→ What this task involves
Return every line of the material exactly.

→ Data supplied
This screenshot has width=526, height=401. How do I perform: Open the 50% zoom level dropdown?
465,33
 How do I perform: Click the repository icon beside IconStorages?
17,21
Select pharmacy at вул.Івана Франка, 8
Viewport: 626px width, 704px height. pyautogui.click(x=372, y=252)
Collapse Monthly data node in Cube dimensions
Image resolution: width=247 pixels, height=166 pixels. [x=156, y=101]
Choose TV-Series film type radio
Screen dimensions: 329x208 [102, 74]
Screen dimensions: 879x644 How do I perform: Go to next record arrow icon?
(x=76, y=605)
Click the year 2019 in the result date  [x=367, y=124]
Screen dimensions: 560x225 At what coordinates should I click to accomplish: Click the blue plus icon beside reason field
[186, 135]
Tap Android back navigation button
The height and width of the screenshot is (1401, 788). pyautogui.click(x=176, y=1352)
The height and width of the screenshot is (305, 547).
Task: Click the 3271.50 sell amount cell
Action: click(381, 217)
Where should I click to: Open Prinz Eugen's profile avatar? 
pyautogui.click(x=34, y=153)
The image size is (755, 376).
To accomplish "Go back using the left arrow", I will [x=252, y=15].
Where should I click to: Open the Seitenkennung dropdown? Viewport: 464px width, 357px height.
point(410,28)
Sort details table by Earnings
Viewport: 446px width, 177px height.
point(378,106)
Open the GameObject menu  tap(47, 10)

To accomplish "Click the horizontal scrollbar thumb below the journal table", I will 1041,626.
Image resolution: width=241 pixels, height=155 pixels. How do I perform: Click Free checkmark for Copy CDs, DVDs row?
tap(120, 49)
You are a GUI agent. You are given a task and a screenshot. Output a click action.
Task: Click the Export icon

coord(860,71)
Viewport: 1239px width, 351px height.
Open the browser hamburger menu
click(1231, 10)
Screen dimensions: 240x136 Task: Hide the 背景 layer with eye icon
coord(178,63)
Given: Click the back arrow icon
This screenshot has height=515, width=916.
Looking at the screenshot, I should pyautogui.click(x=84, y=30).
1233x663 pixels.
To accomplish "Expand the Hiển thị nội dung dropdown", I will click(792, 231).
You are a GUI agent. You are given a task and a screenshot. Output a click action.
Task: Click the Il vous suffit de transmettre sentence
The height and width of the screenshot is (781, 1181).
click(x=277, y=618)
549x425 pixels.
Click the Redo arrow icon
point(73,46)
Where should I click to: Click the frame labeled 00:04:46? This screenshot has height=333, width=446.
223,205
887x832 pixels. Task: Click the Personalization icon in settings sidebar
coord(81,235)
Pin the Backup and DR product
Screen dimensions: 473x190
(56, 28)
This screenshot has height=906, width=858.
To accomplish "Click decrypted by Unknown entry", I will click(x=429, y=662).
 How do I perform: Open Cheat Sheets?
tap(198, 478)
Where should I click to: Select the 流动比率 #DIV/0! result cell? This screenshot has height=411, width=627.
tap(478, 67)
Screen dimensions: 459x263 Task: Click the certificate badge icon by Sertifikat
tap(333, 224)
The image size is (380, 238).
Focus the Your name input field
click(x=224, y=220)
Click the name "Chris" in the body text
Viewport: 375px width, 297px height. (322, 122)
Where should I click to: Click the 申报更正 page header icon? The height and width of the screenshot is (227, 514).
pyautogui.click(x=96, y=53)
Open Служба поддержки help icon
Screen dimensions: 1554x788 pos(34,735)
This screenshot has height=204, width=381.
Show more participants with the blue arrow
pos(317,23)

→ Response to this task
This screenshot has width=526, height=401. How do I perform: Open the 50% zoom level dropdown?
465,33
 How do I perform: Click the repository icon beside IconStorages?
17,21
Select pharmacy at вул.Івана Франка, 8
Viewport: 626px width, 704px height. pyautogui.click(x=372, y=252)
Collapse Monthly data node in Cube dimensions
Image resolution: width=247 pixels, height=166 pixels. [x=156, y=101]
Choose TV-Series film type radio
Screen dimensions: 329x208 [102, 74]
Screen dimensions: 879x644 How do I perform: Go to next record arrow icon?
(x=76, y=605)
Click the year 2019 in the result date  [x=367, y=124]
Screen dimensions: 560x225 At what coordinates should I click to accomplish: Click the blue plus icon beside reason field
[186, 135]
Tap Android back navigation button
The height and width of the screenshot is (1401, 788). pyautogui.click(x=176, y=1352)
The height and width of the screenshot is (305, 547).
Task: Click the 3271.50 sell amount cell
Action: click(381, 217)
Where should I click to: Open Prinz Eugen's profile avatar? 
pyautogui.click(x=34, y=153)
The image size is (755, 376).
To accomplish "Go back using the left arrow", I will [x=252, y=15].
Where should I click to: Open the Seitenkennung dropdown? Viewport: 464px width, 357px height.
point(410,28)
Sort details table by Earnings
Viewport: 446px width, 177px height.
point(378,106)
Open the GameObject menu  tap(47, 10)

To accomplish "Click the horizontal scrollbar thumb below the journal table", I will 1041,626.
Image resolution: width=241 pixels, height=155 pixels. How do I perform: Click Free checkmark for Copy CDs, DVDs row?
tap(120, 49)
You are a GUI agent. You are given a task and a screenshot. Output a click action.
Task: Click the Export icon

coord(860,71)
Viewport: 1239px width, 351px height.
Open the browser hamburger menu
click(1231, 10)
Screen dimensions: 240x136 Task: Hide the 背景 layer with eye icon
coord(178,63)
Given: Click the back arrow icon
This screenshot has height=515, width=916.
Looking at the screenshot, I should pyautogui.click(x=84, y=30).
1233x663 pixels.
To accomplish "Expand the Hiển thị nội dung dropdown", I will click(792, 231).
You are a GUI agent. You are given a task and a screenshot. Output a click action.
Task: Click the Il vous suffit de transmettre sentence
The height and width of the screenshot is (781, 1181).
click(x=277, y=618)
549x425 pixels.
Click the Redo arrow icon
point(73,46)
Where should I click to: Click the frame labeled 00:04:46? This screenshot has height=333, width=446.
223,205
887x832 pixels. Task: Click the Personalization icon in settings sidebar
coord(81,235)
Pin the Backup and DR product
Screen dimensions: 473x190
(56, 28)
This screenshot has height=906, width=858.
To accomplish "Click decrypted by Unknown entry", I will click(x=429, y=662).
 How do I perform: Open Cheat Sheets?
tap(198, 478)
Where should I click to: Select the 流动比率 #DIV/0! result cell? This screenshot has height=411, width=627.
tap(478, 67)
Screen dimensions: 459x263 Task: Click the certificate badge icon by Sertifikat
tap(333, 224)
The image size is (380, 238).
Focus the Your name input field
click(x=224, y=220)
Click the name "Chris" in the body text
Viewport: 375px width, 297px height. (322, 122)
Where should I click to: Click the 申报更正 page header icon? The height and width of the screenshot is (227, 514).
pyautogui.click(x=96, y=53)
Open Служба поддержки help icon
Screen dimensions: 1554x788 pos(34,735)
This screenshot has height=204, width=381.
Show more participants with the blue arrow
pos(317,23)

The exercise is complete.